Monday, October 31, 2022 - 03:00 pm
2265 Innovation

DISSERTATION DEFENSE 

Author : Chrisogonas Odero Odhiambo 

Advisor : Dr. Homayoun Valafar 

Date : Oct 31, 2022 

Time: 3:00 pm  

Place : 2265 Innovation and Teams

Teams Meeting Link

Abstract 

Humans engage in a wide range of simple and complex activities. Human Activity Recognition (HAR) is typically a classification problem in computer vision and pattern recognition, to recognize various human activities. Recent technological advancements, the miniaturization of electronic devices and the deployment of cheaper and faster data networks have propelled environments augmented with contextual and real-time information, such as smart homes and smart cities. These context-aware environments, alongside smart wearable sensors, have opened the door to numerous opportunities for adding value and personalized services to citizens. Vision-based and sensory-based HAR find diverse applications in healthcare, surveillance, sports, event analysis, Human-Computer Interaction (HCI), rehabilitation engineering, occupational science, among others, resulting into significantly improved human safety and quality of life. 

Despite being an active research area for decades, HAR still faces challenges in terms of gesture complexity, computational cost on small devices, energy consumption, as well as data annotation limitations. In this research, we investigate methods to sufficiently characterize and recognize complex human activities, with the aim to improving recognition accuracy, reducing computational cost, energy consumption, and creating a research-grade sensor data repository to advance research and collaboration. This research examines the feasibility of detecting natural human gestures in common daily activities. Specifically, we utilize smartwatch accelerometer sensor data and structured local context attributes, and apply AI algorithms to determine the complex activities of medication-taking, smoking, and eating gestures 

A major part of my work centers around modeling human activity and the application of machine learning techniques to implement automated detection of specific activities using accelerometer data from smartwatches. Our work stands out as the first in modeling human activity based on wearable sensors in a linguistic representation with grammar and syntax to derive clear semantics of complex activities whose alphabet comprises atomic activities. We apply machine learning to learn and predict complex human activities. I demonstrate the use of one of our unified models to recognize two activities using smartwatch: medication-taking and smoking. 
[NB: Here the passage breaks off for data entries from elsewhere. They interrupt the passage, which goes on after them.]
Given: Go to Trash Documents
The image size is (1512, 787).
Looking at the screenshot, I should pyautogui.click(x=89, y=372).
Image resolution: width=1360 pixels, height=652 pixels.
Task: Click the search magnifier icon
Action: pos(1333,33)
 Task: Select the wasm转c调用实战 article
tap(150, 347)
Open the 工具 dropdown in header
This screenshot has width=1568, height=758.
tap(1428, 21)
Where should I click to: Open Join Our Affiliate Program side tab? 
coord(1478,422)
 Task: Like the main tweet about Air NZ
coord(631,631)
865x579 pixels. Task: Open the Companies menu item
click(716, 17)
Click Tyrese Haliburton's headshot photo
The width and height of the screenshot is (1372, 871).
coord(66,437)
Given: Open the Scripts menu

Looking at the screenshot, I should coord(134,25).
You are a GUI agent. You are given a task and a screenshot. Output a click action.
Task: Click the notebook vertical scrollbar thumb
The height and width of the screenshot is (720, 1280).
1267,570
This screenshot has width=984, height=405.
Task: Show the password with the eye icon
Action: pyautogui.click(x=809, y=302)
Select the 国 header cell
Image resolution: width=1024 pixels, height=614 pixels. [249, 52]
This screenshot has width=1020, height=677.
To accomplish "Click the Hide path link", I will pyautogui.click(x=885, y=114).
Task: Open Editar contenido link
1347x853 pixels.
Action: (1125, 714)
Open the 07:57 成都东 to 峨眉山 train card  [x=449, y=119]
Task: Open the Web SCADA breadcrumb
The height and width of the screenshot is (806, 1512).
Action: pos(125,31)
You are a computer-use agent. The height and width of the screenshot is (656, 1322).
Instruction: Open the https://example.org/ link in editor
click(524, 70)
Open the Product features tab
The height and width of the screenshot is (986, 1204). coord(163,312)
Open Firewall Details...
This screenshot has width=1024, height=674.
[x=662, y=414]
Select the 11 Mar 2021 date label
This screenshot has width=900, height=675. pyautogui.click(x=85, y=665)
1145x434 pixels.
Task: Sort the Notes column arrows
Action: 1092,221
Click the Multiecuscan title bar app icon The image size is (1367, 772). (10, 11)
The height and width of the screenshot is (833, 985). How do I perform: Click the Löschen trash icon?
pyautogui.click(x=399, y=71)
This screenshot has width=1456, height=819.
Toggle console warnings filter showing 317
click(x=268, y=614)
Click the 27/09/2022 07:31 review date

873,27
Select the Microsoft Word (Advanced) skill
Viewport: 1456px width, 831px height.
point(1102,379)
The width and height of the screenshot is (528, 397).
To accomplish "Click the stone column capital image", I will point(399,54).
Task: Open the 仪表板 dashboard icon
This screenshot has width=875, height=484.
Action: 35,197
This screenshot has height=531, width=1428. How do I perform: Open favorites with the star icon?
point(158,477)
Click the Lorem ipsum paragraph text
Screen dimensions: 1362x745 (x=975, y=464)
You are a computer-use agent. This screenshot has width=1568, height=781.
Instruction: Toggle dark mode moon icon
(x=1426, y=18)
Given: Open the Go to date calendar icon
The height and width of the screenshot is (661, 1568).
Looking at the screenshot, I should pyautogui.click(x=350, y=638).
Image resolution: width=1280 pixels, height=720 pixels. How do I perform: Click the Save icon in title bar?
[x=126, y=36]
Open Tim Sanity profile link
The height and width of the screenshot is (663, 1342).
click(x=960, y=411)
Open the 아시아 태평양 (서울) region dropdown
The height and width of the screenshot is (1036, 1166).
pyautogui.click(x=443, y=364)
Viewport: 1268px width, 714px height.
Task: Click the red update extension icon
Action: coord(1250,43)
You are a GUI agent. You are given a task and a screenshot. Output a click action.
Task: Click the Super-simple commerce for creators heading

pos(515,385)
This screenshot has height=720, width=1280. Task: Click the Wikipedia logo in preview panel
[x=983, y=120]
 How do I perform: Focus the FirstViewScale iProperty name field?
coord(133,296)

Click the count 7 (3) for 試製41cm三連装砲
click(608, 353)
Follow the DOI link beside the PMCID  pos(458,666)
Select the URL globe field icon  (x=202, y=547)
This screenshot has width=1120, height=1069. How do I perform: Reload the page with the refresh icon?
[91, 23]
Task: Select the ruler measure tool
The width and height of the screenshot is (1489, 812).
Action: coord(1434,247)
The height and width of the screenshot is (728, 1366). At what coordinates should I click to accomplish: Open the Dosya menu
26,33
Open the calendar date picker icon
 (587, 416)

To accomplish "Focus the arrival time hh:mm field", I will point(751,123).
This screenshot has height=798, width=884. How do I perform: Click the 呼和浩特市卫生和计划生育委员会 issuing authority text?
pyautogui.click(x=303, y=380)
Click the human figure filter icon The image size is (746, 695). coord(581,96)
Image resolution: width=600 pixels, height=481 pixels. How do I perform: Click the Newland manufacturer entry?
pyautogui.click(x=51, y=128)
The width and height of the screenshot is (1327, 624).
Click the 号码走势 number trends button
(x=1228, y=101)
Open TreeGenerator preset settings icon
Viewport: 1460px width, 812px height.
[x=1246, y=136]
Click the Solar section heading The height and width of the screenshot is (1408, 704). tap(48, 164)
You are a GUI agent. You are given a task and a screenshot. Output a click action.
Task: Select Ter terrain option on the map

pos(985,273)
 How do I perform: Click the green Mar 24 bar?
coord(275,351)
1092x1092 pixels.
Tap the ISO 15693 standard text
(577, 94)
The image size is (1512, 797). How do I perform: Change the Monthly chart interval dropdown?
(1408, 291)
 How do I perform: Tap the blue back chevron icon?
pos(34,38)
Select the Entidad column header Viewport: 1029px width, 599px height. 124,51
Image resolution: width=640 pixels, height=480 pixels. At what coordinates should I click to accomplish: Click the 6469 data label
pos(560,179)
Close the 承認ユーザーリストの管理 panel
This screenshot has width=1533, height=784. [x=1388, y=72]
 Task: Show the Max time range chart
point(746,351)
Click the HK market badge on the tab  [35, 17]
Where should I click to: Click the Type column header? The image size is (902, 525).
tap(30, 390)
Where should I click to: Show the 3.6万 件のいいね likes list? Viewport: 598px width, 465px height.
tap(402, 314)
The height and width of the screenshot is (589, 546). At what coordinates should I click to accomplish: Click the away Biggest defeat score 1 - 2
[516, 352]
Another major part of my work addresses the problem of HAR activity misalignment through edge-based computing at data origination point, leading to improved rapid data annotation, albeit with assumptions of subject fidelity in demarcating gesture start and end sections. Lastly, I propose a theoretical framework for the implementation of a library of shareable human activities. The results of this work can be applied in the implementation of a rich portal of usable human activity models, easily installable in handheld mobile devices such as phones or smart wearables to assist human agents in discerning daily living activities. This is akin to a social media of human gestures or capability models. The goal of such a framework is to domesticate the power of HAR into the hands of everyday users, as well as democratize the service to the public by enabling persons of special skills to share their skills or abilities through downloadable usable trained models.